* _待完成任務_:
(A) 根據大鼠腸道菌群這段文字回答:
(i) 對照組包含哪些樣本編號?
(ii) A組和B組大鼠的shannon指數差異是否有統計學意義?
(iii) 對照組與CIH組的主成分分析中,前兩個主成分分別解釋了總變量的多少?
(B) 請照原文抄錄大鼠腸道菌群這段文字中從「圖11 B組和對照組shannon指數的箱型圖」到「A:CIH組對對照組箱型圖;B:對照組對CIH組箱型圖。」的部分。
(C) 用兩句話概括大鼠腸道菌群這段文字。

* _所給文字_:
%%
A1~A10:A組;B1~B8:B組;C1~C10:對照組。
對照組大鼠shannon指數與simpson指數與A組、B組比較差異有統計學意義(P<0.05),且隨著低氧時間延長,差異越大。A組和B組大鼠shannon指數差異無統計學意義(P>0.05),圖9~11,表1、2。

圖4 門水平LEfSe分析LDA柱形圖

圖5 CHI組和對照組屬水平LEfSe分析LDA柱形圖

圖6 A組和對照組屬水平LEfSe分析LDA柱形圖

圖7 B組和對照組屬水平 LEfSe分析LDA柱形圖

圖8 A組和B組屬水平 LEfSe分析LDA柱形圖

圖9 A組和對照組shannon指數的箱型圖

圖10 A組和B組shannon指數的箱型圖

圖11 B組和對照組shannon指數的箱型圖

表1 各組大鼠腸道微生物群落α多樣性分析

表2 兩組大鼠各指數比較
對照組與CIH組主成分分析顯示,前兩個主成分分別解釋了總變量的32.8%和9.4%,見圖12。在X軸的方向上兩組大鼠腸道菌群相距較遠,低氧造成菌群差異較大。各個樣品分組之間微生物菌群有顯著差異,見圖13。

圖12 兩組腸道菌群的主成分分析

A:CIH組對對照組箱型圖;B:對照組對CIH組箱型圖。
%%
* _資料集記錄_:
%%
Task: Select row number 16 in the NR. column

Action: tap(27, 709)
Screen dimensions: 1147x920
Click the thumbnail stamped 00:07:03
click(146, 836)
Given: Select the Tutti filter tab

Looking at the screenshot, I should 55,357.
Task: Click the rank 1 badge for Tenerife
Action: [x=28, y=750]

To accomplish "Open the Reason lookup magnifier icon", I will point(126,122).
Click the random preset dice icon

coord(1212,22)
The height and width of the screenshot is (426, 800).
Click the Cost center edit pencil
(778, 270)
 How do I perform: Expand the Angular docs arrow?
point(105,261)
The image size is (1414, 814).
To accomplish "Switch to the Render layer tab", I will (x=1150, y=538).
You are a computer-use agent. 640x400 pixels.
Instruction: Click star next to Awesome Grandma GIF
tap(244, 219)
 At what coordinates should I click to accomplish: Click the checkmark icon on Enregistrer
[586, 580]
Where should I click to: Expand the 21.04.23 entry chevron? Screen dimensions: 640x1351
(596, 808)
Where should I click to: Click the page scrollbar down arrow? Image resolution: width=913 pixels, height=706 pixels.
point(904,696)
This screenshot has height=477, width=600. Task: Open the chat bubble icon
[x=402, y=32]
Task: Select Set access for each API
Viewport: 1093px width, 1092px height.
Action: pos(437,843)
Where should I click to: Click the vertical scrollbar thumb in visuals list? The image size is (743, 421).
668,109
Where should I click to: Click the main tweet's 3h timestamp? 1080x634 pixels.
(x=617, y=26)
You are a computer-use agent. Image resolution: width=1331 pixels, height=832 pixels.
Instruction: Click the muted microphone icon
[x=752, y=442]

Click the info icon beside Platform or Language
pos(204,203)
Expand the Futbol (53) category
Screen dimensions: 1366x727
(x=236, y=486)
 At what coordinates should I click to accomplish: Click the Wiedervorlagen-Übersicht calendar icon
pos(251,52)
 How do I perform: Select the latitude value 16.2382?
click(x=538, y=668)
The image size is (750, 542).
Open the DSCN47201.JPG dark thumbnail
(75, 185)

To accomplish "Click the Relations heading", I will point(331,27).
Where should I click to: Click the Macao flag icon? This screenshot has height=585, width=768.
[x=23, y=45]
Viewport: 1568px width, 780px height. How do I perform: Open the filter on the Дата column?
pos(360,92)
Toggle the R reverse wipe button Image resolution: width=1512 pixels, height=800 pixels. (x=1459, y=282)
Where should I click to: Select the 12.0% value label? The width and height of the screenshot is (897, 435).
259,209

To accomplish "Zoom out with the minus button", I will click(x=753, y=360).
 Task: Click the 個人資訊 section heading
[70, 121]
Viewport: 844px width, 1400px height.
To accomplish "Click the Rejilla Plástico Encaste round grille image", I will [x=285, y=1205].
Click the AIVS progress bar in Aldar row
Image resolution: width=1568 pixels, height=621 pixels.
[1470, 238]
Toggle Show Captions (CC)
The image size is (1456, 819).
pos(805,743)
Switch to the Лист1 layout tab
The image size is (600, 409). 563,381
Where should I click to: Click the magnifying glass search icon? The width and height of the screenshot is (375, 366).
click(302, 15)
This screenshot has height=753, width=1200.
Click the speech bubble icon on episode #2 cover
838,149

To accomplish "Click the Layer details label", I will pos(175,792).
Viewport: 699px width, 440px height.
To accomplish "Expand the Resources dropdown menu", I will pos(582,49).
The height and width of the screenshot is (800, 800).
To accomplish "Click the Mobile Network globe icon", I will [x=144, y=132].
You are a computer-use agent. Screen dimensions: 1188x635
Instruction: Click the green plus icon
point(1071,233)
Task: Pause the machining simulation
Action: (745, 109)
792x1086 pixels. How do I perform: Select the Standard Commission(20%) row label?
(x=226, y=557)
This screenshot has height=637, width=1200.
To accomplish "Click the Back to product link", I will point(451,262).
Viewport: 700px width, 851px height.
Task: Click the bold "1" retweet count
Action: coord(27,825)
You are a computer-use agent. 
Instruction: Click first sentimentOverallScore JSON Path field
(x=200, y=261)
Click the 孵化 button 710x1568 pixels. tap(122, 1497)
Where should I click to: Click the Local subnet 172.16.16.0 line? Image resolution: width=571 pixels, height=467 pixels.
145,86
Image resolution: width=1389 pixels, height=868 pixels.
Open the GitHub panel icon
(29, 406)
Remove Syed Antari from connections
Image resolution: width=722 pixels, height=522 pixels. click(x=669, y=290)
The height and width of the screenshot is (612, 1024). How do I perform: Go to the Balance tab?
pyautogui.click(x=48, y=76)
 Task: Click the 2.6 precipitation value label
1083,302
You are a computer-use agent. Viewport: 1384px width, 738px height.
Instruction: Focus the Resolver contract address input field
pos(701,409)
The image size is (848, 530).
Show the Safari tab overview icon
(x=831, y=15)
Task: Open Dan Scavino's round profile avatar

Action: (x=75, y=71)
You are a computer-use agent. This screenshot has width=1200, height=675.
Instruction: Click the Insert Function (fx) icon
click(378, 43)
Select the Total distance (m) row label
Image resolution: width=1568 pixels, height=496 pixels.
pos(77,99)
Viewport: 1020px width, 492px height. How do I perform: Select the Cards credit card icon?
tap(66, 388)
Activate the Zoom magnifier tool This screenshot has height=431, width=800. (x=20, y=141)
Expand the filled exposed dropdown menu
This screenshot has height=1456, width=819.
%%
* _各題答案_:
(A)
(i) C1~C10。
(ii) 無統計學意義(P>0.05)。
(iii) 32.8%和9.4%。

(B)
圖11 B組和對照組shannon指數的箱型圖

表1 各組大鼠腸道微生物群落α多樣性分析

表2 兩組大鼠各指數比較
對照組與CIH組主成分分析顯示,前兩個主成分分別解釋了總變量的32.8%和9.4%,見圖12。在X軸的方向上兩組大鼠腸道菌群相距較遠,低氧造成菌群差異較大。各個樣品分組之間微生物菌群有顯著差異,見圖13。

圖12 兩組腸道菌群的主成分分析

A:CIH組對對照組箱型圖;B:對照組對CIH組箱型圖。

(C) 對照組大鼠的shannon指數與simpson指數與A組、B組相比差異有統計學意義,且低氧時間越長差異越大,而A組和B組的shannon指數差異無統計學意義。主成分分析顯示對照組與CIH組的腸道菌群在X軸方向上相距較遠,低氧造成菌群差異較大,且各樣品分組之間微生物菌群有顯著差異。